Top of GIVEN TEXT

Louella Fletcher-Michie died on the eve of her 25th birthday with traces of 2C-P, MDMA and ketamine in her body at Bestival in September 2017. 

Ceon Broughton, 31, was handed an eight-and-a-half year sentence in March 2019 after a court heard he supplied her with the 2C-P and then failed to get medical help as she died.

The musician from Enfield challenged his manslaughter conviction at the Court of Appeal in June, and the previous ruling was quashed in August by Lord Chief Justice Lord Burnett, Mr Justice Sweeney and Mr Justice Murray.

The Crown Prosecution Service has said this week it will not be taking the matter further.

Last week, Ms Fletcher-Michie’s father, the Holby City and Coronation Street actor John Michie posted a picture of his daughter on Instagram, captioned: “Truth stands / When The Law falls / Love is eternal.”

The prosecution had alleged that Broughton did not seek help for his girlfriend despite being 400m from the Dorset festival’s medical tent because he feared being arrested for breaching a suspended prison sentence handed down for possession of bladed articles.

Bottom of GIVEN TEXT

• TASK INSTRUCTIONS:
(A) Answer these questions using the passage about Louella Fletcher-Michie's death:
(i) What sentence was Ceon Broughton given in March 2019?
(ii) Which judges quashed the earlier ruling in August?
(iii) According to the prosecution, how far was Broughton from the festival's medical tent?
(B) Reproduce word for word the portion of the passage about Louella Fletcher-Michie's death from "Ceon Broughton, 31, was" to "the matter further.".

Top of DATASET CONTENT

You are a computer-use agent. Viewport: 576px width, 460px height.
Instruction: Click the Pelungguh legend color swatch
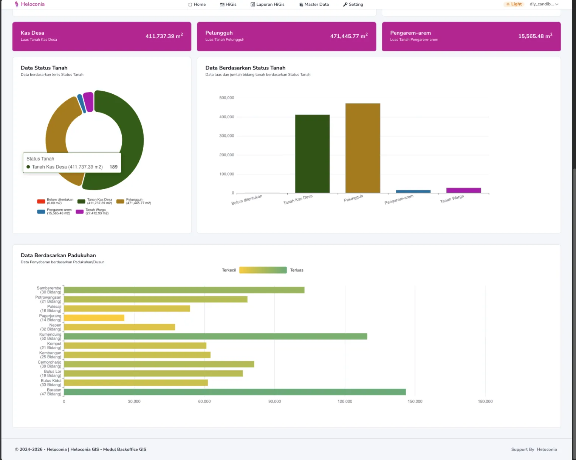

Bottom of DATASET CONTENT

• COMPLETED EXERCISE:
(A)
(i) An eight-and-a-half year sentence.
(ii) Lord Chief Justice Lord Burnett, Mr Justice Sweeney and Mr Justice Murray.
(iii) 400m.

(B)
Ceon Broughton, 31, was handed an eight-and-a-half year sentence in March 2019 after a court heard he supplied her with the 2C-P and then failed to get medical help as she died.

The musician from Enfield challenged his manslaughter conviction at the Court of Appeal in June, and the previous ruling was quashed in August by Lord Chief Justice Lord Burnett, Mr Justice Sweeney and Mr Justice Murray.

The Crown Prosecution Service has said this week it will not be taking the matter further.